**原文資料:**
────────────────────

若いときから各地を巡り、詩歌に秀でた大正天皇
道徳科学研究センター教授・研究主幹 所 功
*病身を克服して四皇子に恵まれる
 明治天皇には、15名の皇子・皇女があった。しかし、正室の皇后(一条美子)との間には御子がなく、また側室の女官5との間に生まれた方々も次々と早逝され、成人されたのは5名にすぎない。
 その5名中、4名は権典侍園祥子との間に儲けられた皇女である。やがて昌子内親王が竹田宮恒久王妃、房子内親王が北白川宮成久王妃、允子内親王が朝香宮鳩彦王妃、聡子内親王が東久邇宮稔彦王妃として降嫁され、各々に王・女王を産んでおられる。
 それに対して、皇位継承の資格を法的に認められる皇子は、権典侍柳原愛子との間に生まれられた嘉仁親王(幼称・明宮)のみである。しかも、この皇子は、明治12(1879)年8月31日の降誕当初から「全身発疹……殆ど危険の証候あり……気息奄々」であられた(宮内省侍医・浅田宗伯の拝診記録)。
 そこで半年後、明宮は中山忠能(明治天皇の外祖父)邸に5年間預けられ、明治18(1885)年(満6歳)から青山御所に設けられた御学問所で傅育官の湯本武比古編『読書入門』などを学ばれた。

────────────────────

**データセット内容:**
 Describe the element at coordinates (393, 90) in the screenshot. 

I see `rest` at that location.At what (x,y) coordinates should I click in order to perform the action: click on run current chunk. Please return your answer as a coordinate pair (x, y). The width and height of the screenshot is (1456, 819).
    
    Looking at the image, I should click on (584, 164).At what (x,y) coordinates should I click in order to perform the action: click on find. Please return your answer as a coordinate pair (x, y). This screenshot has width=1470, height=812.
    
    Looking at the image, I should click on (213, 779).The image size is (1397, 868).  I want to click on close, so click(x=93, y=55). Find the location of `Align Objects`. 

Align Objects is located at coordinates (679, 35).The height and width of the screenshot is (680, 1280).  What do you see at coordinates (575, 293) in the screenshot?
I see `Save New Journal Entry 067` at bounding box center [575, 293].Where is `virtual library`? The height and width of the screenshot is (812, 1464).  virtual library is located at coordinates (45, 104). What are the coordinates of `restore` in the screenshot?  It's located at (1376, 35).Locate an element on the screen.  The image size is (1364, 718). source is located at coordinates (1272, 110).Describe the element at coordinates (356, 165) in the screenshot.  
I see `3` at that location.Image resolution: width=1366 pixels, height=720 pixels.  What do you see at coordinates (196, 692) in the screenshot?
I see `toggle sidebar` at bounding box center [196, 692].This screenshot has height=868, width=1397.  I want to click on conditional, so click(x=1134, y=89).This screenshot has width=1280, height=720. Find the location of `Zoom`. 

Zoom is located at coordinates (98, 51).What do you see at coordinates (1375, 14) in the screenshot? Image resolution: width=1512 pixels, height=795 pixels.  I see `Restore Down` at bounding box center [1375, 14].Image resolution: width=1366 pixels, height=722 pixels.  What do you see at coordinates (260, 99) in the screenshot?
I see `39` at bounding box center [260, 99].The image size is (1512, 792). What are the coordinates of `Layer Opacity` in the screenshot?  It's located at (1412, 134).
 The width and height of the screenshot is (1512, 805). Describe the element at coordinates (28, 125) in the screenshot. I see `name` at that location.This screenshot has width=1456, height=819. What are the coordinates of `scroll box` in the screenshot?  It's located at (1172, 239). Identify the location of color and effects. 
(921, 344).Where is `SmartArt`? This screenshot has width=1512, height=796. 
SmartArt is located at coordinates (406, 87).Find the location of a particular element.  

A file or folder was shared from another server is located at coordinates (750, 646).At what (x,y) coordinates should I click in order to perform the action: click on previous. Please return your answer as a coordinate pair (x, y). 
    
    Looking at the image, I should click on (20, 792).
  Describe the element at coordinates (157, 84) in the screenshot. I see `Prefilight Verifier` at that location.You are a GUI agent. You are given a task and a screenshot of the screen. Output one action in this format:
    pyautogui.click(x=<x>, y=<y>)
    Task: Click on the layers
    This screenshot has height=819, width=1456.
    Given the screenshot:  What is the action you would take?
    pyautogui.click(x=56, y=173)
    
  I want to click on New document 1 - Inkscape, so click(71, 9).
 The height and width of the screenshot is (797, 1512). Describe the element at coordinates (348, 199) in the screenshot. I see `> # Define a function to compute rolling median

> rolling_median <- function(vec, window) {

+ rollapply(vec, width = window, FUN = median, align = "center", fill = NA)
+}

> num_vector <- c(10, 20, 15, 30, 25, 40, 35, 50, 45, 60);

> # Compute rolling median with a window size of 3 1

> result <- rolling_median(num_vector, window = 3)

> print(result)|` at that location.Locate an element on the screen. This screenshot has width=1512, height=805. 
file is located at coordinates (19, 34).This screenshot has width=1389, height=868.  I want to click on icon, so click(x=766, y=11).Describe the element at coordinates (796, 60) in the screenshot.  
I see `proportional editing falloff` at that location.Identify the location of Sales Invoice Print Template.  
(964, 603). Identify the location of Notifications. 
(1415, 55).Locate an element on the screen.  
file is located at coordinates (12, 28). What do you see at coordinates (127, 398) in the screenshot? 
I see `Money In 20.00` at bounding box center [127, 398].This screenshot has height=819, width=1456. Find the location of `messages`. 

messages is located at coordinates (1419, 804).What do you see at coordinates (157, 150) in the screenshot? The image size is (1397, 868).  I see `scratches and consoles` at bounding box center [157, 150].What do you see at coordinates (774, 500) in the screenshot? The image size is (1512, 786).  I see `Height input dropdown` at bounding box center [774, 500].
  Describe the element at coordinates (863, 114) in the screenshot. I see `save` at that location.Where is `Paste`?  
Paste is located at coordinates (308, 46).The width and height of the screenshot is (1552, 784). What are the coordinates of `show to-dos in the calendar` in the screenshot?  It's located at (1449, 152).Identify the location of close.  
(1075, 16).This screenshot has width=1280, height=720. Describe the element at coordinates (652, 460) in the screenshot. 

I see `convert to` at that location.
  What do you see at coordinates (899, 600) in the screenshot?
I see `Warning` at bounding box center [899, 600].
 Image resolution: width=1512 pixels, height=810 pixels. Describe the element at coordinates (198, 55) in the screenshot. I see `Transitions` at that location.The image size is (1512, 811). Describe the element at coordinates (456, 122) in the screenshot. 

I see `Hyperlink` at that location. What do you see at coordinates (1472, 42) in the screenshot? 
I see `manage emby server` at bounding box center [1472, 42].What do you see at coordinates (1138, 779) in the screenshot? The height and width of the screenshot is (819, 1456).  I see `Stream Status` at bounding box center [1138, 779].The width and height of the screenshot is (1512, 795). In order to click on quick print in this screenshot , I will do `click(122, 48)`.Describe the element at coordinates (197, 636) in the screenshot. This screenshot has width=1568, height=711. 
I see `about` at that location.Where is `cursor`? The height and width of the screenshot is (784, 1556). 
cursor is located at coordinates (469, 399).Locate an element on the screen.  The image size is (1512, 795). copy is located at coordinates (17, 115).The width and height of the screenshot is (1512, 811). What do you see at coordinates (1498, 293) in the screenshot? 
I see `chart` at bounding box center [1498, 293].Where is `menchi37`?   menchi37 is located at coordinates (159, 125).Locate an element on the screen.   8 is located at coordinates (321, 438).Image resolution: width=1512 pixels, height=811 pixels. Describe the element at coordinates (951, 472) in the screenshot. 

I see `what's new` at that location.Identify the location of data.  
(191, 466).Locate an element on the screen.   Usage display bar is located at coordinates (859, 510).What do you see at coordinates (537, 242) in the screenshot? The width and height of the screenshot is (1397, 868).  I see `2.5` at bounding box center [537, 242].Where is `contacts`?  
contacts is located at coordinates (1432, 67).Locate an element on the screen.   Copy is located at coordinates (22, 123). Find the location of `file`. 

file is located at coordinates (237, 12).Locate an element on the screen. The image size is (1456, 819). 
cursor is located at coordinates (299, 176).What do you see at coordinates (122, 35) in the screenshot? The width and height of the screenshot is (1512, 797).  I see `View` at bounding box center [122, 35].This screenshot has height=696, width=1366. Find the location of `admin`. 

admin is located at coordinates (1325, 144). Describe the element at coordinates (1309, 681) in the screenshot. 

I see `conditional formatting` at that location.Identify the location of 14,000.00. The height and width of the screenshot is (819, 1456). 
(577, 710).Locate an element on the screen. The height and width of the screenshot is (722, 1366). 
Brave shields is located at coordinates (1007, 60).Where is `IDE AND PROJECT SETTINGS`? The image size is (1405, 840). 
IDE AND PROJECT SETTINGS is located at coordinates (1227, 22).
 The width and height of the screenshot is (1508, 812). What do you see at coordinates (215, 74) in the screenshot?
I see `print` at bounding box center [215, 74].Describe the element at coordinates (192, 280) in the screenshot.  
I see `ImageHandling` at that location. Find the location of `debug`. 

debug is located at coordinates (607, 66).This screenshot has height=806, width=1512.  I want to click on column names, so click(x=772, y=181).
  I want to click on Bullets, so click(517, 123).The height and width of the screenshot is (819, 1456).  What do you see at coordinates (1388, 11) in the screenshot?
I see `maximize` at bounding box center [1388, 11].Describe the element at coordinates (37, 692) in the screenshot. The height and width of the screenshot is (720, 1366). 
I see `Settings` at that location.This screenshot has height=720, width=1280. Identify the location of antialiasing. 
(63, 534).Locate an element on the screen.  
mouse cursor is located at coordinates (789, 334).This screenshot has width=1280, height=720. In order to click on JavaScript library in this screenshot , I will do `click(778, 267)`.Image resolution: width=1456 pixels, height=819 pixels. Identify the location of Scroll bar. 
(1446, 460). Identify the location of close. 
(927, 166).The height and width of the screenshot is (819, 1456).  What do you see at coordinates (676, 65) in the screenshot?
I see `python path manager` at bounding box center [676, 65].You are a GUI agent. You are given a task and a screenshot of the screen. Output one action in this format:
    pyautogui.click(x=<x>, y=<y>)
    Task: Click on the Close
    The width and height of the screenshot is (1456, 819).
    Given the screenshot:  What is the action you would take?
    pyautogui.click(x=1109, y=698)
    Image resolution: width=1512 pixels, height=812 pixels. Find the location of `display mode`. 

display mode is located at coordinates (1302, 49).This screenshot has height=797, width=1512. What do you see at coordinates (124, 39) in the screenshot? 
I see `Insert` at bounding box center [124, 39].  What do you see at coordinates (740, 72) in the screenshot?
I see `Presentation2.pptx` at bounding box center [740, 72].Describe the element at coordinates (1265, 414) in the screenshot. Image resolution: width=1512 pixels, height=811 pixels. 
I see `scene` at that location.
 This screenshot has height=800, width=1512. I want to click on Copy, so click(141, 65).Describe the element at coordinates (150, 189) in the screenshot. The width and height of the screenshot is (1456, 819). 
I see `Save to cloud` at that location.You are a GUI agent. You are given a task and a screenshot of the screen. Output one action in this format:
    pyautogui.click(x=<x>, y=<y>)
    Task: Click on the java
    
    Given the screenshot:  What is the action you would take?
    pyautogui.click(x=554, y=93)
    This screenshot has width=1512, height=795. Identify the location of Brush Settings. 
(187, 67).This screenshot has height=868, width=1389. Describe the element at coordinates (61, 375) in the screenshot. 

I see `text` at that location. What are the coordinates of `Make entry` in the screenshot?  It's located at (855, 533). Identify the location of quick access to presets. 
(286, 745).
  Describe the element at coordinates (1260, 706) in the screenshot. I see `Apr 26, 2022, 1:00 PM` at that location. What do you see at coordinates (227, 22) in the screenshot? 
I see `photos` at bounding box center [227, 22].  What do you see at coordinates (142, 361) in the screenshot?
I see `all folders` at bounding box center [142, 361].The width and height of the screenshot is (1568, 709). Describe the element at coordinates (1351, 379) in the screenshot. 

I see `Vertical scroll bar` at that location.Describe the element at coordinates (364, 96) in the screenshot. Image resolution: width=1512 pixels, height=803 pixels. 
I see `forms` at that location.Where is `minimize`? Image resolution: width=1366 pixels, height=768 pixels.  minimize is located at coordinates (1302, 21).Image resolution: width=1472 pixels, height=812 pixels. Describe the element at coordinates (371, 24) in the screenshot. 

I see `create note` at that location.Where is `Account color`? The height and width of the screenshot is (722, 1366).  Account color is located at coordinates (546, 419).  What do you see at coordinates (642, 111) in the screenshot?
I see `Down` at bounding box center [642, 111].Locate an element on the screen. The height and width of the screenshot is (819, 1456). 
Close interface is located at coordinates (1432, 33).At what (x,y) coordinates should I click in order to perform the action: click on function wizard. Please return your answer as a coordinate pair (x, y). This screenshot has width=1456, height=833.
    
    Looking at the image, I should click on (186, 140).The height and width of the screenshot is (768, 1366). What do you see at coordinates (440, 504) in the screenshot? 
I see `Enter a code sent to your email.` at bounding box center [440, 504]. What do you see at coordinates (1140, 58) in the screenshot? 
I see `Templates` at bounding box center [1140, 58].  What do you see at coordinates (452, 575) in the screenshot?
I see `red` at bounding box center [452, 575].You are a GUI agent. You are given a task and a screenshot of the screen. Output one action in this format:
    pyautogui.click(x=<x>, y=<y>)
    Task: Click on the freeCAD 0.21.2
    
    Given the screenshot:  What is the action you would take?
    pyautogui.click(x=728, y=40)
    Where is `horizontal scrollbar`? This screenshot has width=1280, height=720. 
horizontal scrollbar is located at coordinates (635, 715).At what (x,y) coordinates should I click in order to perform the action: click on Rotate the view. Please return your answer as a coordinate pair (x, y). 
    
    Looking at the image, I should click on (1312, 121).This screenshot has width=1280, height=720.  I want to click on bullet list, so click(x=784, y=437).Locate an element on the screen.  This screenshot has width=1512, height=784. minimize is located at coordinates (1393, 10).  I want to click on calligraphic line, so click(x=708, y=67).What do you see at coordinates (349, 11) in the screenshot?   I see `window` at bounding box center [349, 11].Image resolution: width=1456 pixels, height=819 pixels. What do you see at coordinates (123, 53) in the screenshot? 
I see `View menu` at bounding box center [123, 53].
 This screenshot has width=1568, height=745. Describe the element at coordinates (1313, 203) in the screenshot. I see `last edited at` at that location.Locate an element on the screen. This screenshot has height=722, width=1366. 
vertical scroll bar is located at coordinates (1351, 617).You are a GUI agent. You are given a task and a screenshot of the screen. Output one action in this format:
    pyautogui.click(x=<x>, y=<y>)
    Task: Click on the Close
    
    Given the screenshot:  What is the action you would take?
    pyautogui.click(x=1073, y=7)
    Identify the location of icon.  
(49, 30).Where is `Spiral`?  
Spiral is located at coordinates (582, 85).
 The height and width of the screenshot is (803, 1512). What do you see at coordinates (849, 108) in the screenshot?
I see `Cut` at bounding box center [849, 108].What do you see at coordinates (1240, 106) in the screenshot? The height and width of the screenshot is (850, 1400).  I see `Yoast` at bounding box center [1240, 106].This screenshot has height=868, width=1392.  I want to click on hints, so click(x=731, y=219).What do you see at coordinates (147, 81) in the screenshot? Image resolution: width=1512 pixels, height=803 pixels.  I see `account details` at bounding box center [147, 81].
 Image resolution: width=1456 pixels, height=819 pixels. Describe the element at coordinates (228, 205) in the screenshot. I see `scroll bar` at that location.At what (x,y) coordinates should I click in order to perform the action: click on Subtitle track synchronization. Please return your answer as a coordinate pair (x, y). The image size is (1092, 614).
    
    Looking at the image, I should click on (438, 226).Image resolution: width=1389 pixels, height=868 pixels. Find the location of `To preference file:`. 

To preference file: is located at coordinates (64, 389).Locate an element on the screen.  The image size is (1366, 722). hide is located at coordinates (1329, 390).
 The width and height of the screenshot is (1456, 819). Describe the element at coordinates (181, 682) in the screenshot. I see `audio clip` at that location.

────────────────────

**実施する課題:** 大正天皇についての文章のうち、「その5名中、4名は権典侍園祥」から「侍医・浅田宗伯の拝診記録)。」までの箇所を、「降嫁」を「輿入れ」に置き換えて書き換えてください。

**完成した解答:**
その5名中、4名は権典侍園祥子との間に儲けられた皇女である。やがて昌子内親王が竹田宮恒久王妃、房子内親王が北白川宮成久王妃、允子内親王が朝香宮鳩彦王妃、聡子内親王が東久邇宮稔彦王妃として輿入れされ、各々に王・女王を産んでおられる。
 それに対して、皇位継承の資格を法的に認められる皇子は、権典侍柳原愛子との間に生まれられた嘉仁親王(幼称・明宮)のみである。しかも、この皇子は、明治12(1879)年8月31日の降誕当初から「全身発疹……殆ど危険の証候あり……気息奄々」であられた(宮内省侍医・浅田宗伯の拝診記録)。